On Tue, Jul 19, 2022 at 01:53:00PM +0200, Jason A. Donenfeld wrote:
Tiny machines optimized for fast boot time generally don't use EFI,
which means a random seed has to be supplied some other way. For this
purpose, Linux (≥5.20) supports passing a seed in the setup_data table
with SETUP_RNG_SEED, specially intended for hypervisors, kexec, and
specialized bootloaders. The linked commit shows the upstream kernel
implementation.

Having received your message in the other thread hinting, "I think
there are some issues with migration compatibility of setup_data and
they snowball a bit, so I'll reply there," and being a bit eager to get
this moving, I thought I'd preempt that discussion by trying to guess
what you have in mind and replying to it. Speculative email execution...

The SETUP_RNG_SEED parameter is used only during boot, and Linux takes
pains to zero out its content after using. If a VM is migrated or
copied, the RNG state is also migrated, just as is the case before
SETUP_RNG_SEED. For that reason, Linux also has a "vmgenid" driver,
which QEMU supports via `-device vmgenid,guid=auto`, which is an ACPI
mechanism for telling the RNG to reseed under various migration
circumstances. But this is merely complementary to SETUP_RNG_SEED, which
is intended as a very simple mechanism for passing a seed at the
earliest moment in boot, akin to DT's "rng-seed" node.

Hopefully this answers what I think you were going to ask, and sorry if
it's a total non-sequitur.

It's not entirely what I was thinking about but it is interesting anyway so thanks for writing that. Sorry it took some time to reply but these live migration issues are subtle and I wanted to be sure of what is and isn't a problem.

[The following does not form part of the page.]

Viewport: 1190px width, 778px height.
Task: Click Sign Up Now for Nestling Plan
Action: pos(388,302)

The issue with live migration is that the setup data changes from before to after the patches. This means that a live migration exactly _in the middle_ of reading the Linux boot data could fail badly. For example, you could migrate in the middle of reading the DTB, and it would be shifted by the ~50 bytes of the setup_data and seed. The size would also not match so, even though probably things would mostly work if you place the seed last, that's not really optimal either.

Now I understand that this would be exceedingly unlikely or downright impossible, but the main issue is that, roughly speaking, we try to guarantee unchanged guest ABI on every execution with the appropriate command line options. So the solution is to add a machine property (e.g. "-M linuxboot-seed=...") that allows enabling/disabling it, and then making it default to off with machine types like pc-i440fx-7.0 that never had the seed.

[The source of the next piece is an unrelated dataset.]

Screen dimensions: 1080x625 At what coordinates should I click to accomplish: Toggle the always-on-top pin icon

In turn this means that the "shape" of the linked list changes a bit and it's better to abstract the creation of the setup_data struct in a separate function. And then you've got to move the various local variables of x86_load_linux into a struct for sharing. As I said, it snowballs a bit, but I should be sending out patches later today.

As an aside, QEMU tends to only include code after Linux supports it, but it's in your rng tree so the timing is right; I'll queue the FDT ones for 7.1 since it's nice to have feature parity across all FDT boards.